Après s’être battu pendant des jours contre la crue des eaux, les sinistrés qui ont pu réintégrer leur demeure doivent maintenant affronter la pénible tâche de démolir tout ce qui a été touché par l’eau.

Un peu partout, dans les sous-sols, des équipes de bénévoles et d’entreprises spécialisées s’affairent à sortir les meubles, les vêtements, les planchers et le gypse des murs des sous-sols inondés.

«On veut assécher la structure, explique Ryan, de la compagnie de rénovation d’après sinistre Danar.

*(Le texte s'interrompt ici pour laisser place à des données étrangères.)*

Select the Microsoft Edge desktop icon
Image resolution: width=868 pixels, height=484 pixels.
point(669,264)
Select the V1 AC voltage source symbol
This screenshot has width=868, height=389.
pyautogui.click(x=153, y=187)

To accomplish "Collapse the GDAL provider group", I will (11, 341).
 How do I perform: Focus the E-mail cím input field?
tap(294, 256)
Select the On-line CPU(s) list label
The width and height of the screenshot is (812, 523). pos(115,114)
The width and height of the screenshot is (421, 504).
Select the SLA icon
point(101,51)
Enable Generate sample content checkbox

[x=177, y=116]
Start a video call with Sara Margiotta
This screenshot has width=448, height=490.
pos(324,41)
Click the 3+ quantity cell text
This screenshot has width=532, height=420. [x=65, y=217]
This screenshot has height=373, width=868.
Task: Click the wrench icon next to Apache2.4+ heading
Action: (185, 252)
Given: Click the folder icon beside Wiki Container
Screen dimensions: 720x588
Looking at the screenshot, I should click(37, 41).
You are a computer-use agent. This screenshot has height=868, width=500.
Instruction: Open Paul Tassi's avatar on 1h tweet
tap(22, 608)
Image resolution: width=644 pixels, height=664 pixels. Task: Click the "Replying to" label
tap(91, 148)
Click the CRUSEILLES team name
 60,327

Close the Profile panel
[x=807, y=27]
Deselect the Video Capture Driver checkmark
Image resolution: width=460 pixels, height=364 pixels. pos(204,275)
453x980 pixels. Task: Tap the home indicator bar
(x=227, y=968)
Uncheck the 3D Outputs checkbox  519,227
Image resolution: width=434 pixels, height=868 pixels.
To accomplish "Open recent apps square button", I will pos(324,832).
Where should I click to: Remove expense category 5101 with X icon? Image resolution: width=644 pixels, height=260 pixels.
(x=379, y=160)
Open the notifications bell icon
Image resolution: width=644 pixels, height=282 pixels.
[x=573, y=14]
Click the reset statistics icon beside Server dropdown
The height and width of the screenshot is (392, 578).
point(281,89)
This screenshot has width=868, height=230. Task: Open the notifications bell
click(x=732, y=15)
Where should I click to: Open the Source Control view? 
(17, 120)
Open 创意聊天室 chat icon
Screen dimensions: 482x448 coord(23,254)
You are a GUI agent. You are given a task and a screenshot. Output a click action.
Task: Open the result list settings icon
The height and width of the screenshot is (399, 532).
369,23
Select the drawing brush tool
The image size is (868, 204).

On ne veut pas que dans le futur, ça commence à moisir. Si elle est enfermée dans le gypse, l’humidité ne va jamais sortir et là, des champignons vont se mettre à pousser. C’est quelque chose qu’on ne veut pas.»

Une des équipes de l’entreprise s’affairait dans le sous-sol de M. Christian, dans l’arrondissement de Pierrefonds-Roxboro. Au plus fort de la crise, il y avait plus de sept pieds d’eau chez lui.

«Ça s’est fait extrêmement rapidement, raconte-t-il. Dans la nuit de jeudi dernier, vers les 23h30, les pompiers sont venus faire le pompage. Ça a duré un bon quatre heures, avec deux pompes.»

L’homme estime qu’il a une plage de 48 heures pour assécher les lieux.

À l’aide d’une caméra thermique, Ryan peut voir que l’eau a monté jusqu’à une trentaine de centimètres du plafond.

«On va arracher tous les murs, mentionne-t-il. Ça ne vaut pas la peine de laisser un pied de gypse. On va tout enlever pour faire l’assèchement. »

L’équipe d’après sinistre attend la visite des électriciens qui évalueront le circuit électrique de la maison. S’ils donnent leur OK, il sera possible de démarrer les appareils nécessaires à l’assèchement.

Le sinistrés peuvent se rendre sur le site internet d'Urgence Québec pour avoir accès à des conseils sur la réintégration de leur domicile.